Some fabrics certainly travel better than others. While the women’s skirt version of Austin Reed’s Performance fabric suit – a single-breasted number in black, navy or charcoal – is apparently the British High Street brand’s bestseller, it won’t make anywhere near as much impact as a classic jersey or silk-blend dress from Diane von Furstenberg’s Fall 2010 or Wrap Dress collections, which will be comfortable, won’t crease, and can take the wearer from border control to boardroom. Plus a simple dress is easy to dress up if you have no time to change before your evening engagement.

Cashmere works terrifically well in the air – it is a definite improvement on the airline’s blanket when the air conditioning kicks in and more and more designers are turning to this versatile fabric for sleek and sexy outfits.

Tania Laurie was one of the first names to inject some feminine style into cashmere, setting up her eponymous company in 1997. This year’s autumn/ winter collection features some fitted dresses in (travel-friendly) purple or grey, and a sharp pinstriped suit with wide trousers.

Laurie herself swears by the material for travelling: “I always wear comfortable trousers, a T-shirt, a shirt and a cashmere bomber jacket. Then as soon as I get on the plane I put on my cashmere sleep suit, an elegant pair of wide-leg drawstring cashmere trousers with matching tunic top. If I’m really cold I’ll put my bomber jacket on top and slip on a pair of cashmere socks.”

The clothes that work best are the clothes that work hard when travelling light. Yves Saint Laurent’s Edition 24, for example, is a capsule collection of 24 pieces that can be combined into a number of different outfits. Perfect for efficient travel enlivened with a splash of designer know-how. The collection features both staple and statement pieces, channelling YSL’s wearable yet on-trend looks. This season’s Edition includes a smart black jumpsuit, a bright purple short-sleeved jacket and skirt, and mix-and-match jackets, skirts and trousers in beiges and golds.

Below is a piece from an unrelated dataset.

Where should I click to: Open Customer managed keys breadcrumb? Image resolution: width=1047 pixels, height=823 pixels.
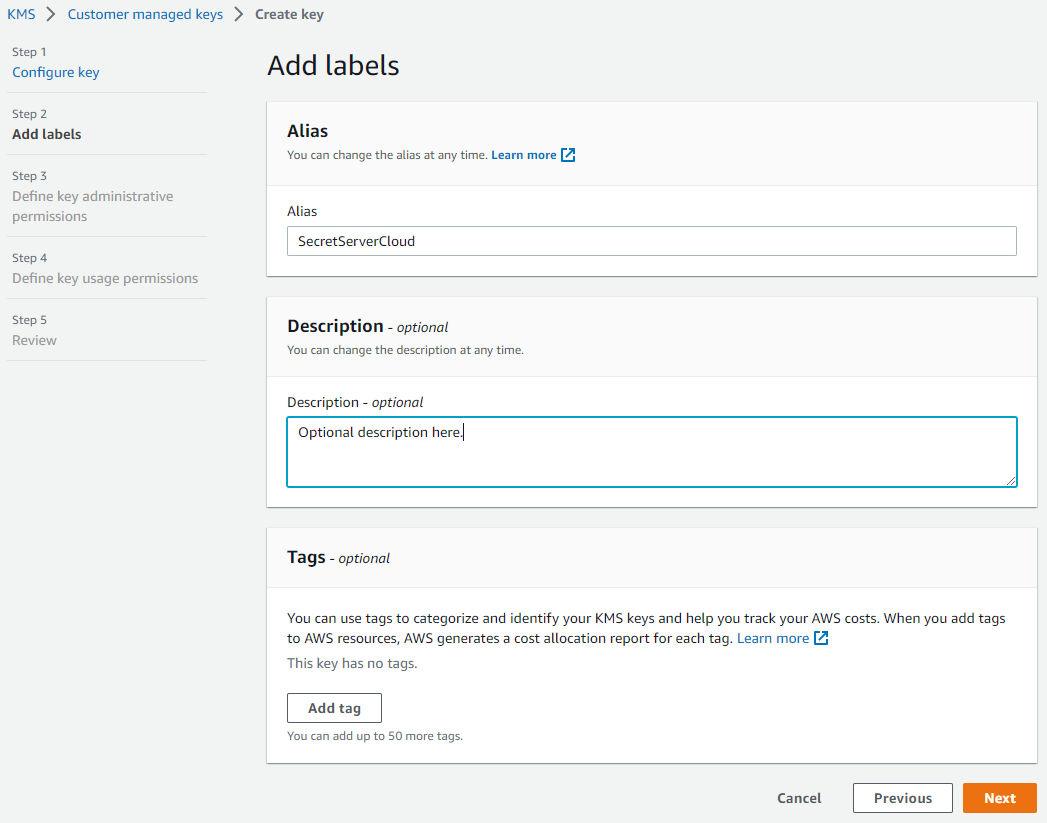click(145, 14)
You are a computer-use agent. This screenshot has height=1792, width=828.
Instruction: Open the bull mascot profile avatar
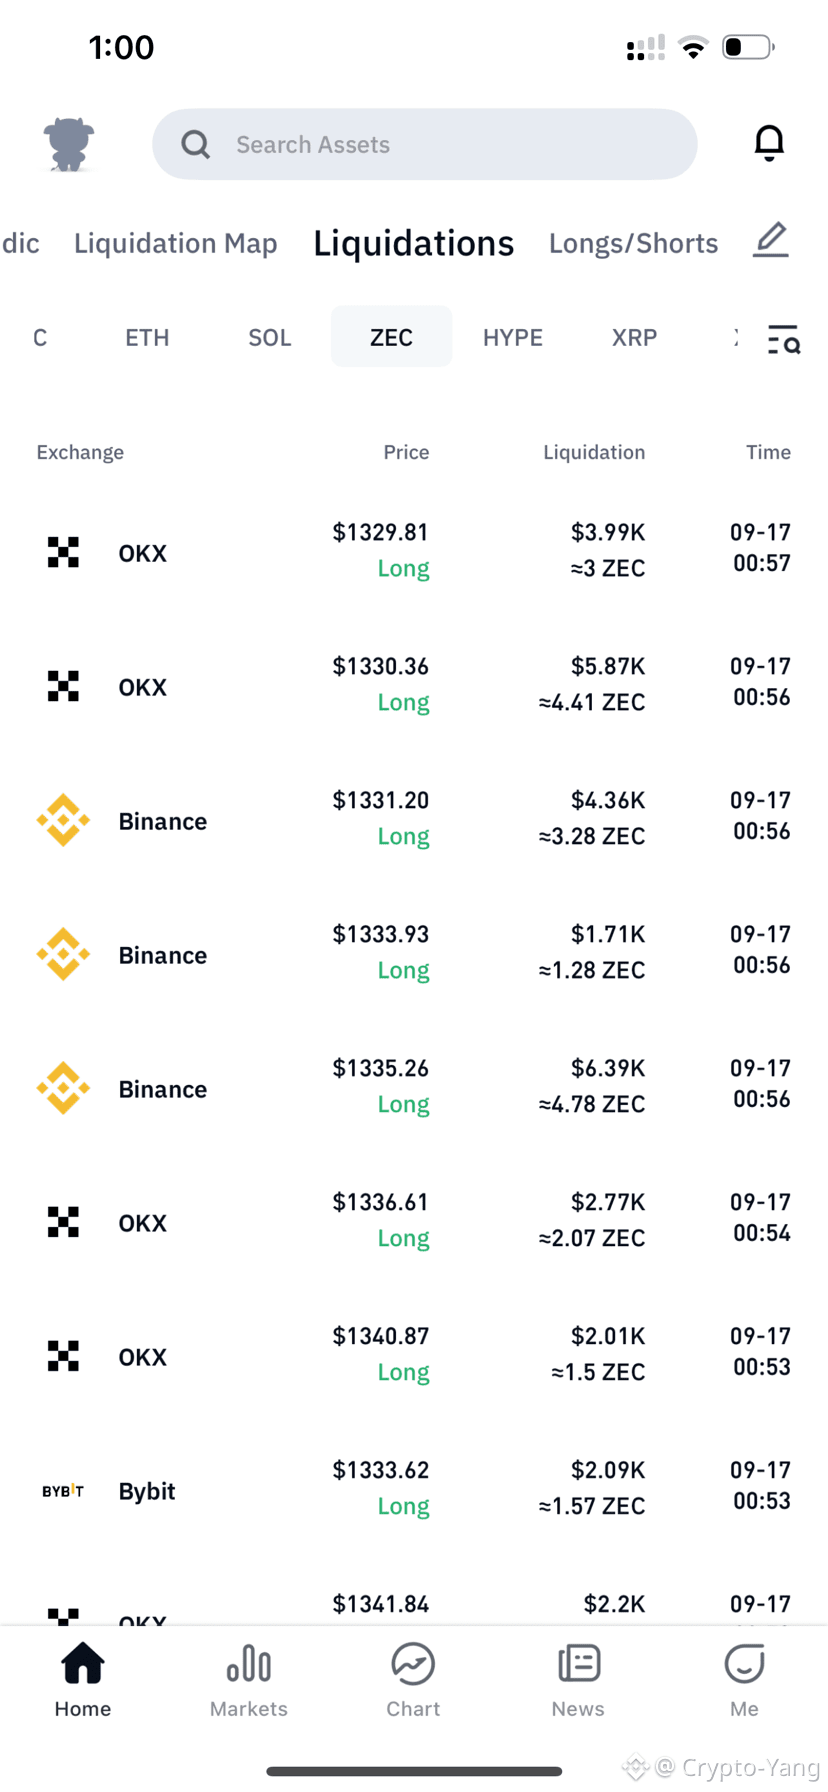click(69, 144)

But there are technological and design advances in classic clothing too. Increasingly, designers are turning to alternative or practical fabrics in order to combine form with function and create some lightweight alternatives to hefty coats. Burberry’s Double-breasted Packaway Trench Coat is fashioned in nylon which actually makes it easy to carry or pack while still maintaining Burberry’s classic cut. Similarly, Max Mara’s Weekend collection is designed for travel, with pieces such as quilted jackets for less weight and more warmth.

Every woman knows she shouldn’t wear heels on the plane … or sprinting across a concourse … or running for a cab. Which is why, since their launch in 2009, savvy female travellers have been snapping up Butterfly Twist’s lightweight, ultra-comfortable ballet-style foldable pumps to wear until they are ready to squeeze into their power shoes once again. These slip snugly into your briefcase next to your MacBook.

Naturally, your MacBook deserves to travel in style too. Mulberry’s Bayswater bag has a padded section for 33cm laptops and room for everything else you might reasonably need to hand.